I started this project with a simple Makefile. Eventually, I’d gotten to 30+ source files, and the Makefiles were getting cumbersome to update. I mean, judge for yourself: How easy is this?

cmake_minimum_required(VERSION 2.4)
project (logic C)

include_directories (..)

set (MOCK_SRCS ../mock/region.c ../mock/unit.c
../mock/keyvalue.c ../mock/mock_svc.c) add_executable ( movement_test movement.c movement_test.c ../cutest/CuTest.c ${MOCK_SRCS} ) add_test(movement_test movement_test)

This is the rule to build the tests for my movement code and link them with the mock implementation of the game structures. It’s platform-agnostic, too: On Windows, I can use this to build Visual Studio project files. On Linux, cmake generates Makefiles for me that are far cleverer than any I ever wrote by hand.

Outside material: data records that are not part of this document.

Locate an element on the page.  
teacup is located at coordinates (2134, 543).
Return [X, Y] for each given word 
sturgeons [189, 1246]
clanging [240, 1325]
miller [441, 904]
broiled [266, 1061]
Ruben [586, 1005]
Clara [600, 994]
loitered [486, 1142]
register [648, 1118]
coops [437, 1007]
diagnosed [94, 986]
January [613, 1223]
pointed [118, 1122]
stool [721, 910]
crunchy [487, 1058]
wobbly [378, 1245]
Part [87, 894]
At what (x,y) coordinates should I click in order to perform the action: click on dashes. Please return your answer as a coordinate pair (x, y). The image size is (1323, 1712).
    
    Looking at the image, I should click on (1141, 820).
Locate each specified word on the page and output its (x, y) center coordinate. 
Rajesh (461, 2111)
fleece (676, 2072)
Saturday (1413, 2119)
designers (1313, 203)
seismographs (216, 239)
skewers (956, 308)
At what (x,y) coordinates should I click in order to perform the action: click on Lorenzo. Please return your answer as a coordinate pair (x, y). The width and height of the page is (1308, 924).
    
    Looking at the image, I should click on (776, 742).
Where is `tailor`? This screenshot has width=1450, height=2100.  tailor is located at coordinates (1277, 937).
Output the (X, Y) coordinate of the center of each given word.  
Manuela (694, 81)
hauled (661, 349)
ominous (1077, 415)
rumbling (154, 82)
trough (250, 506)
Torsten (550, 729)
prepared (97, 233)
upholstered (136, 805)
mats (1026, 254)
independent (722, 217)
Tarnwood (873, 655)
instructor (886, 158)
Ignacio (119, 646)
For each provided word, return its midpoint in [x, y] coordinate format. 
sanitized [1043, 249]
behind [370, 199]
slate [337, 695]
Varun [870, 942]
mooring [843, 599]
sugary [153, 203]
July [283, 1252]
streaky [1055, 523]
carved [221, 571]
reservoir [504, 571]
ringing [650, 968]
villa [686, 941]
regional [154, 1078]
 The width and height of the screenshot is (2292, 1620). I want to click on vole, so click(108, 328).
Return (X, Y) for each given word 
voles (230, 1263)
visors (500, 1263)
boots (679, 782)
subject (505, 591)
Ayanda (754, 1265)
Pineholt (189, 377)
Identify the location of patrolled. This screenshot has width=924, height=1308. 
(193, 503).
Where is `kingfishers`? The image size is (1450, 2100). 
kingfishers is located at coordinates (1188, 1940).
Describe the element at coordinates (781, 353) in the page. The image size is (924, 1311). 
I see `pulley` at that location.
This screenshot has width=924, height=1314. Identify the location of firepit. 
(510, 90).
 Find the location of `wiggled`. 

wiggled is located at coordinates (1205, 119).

This isn’t my first project to use CMake. I’ve looked at a lot of build systems over the years, and this is the one I’ve stuck with. There are still things that are hard to do in it, but they are the kind of things that are huge pains in every other build system, too. But the easy stuff, the 95% of the work, is actually easy.

This is the first time I’ve used CTest, though, which ships with CMake. You can add all your tests with the ADD_TEST command, and CMake will generate the input for CTest from that, so you can run all the different tests in your project with a single command.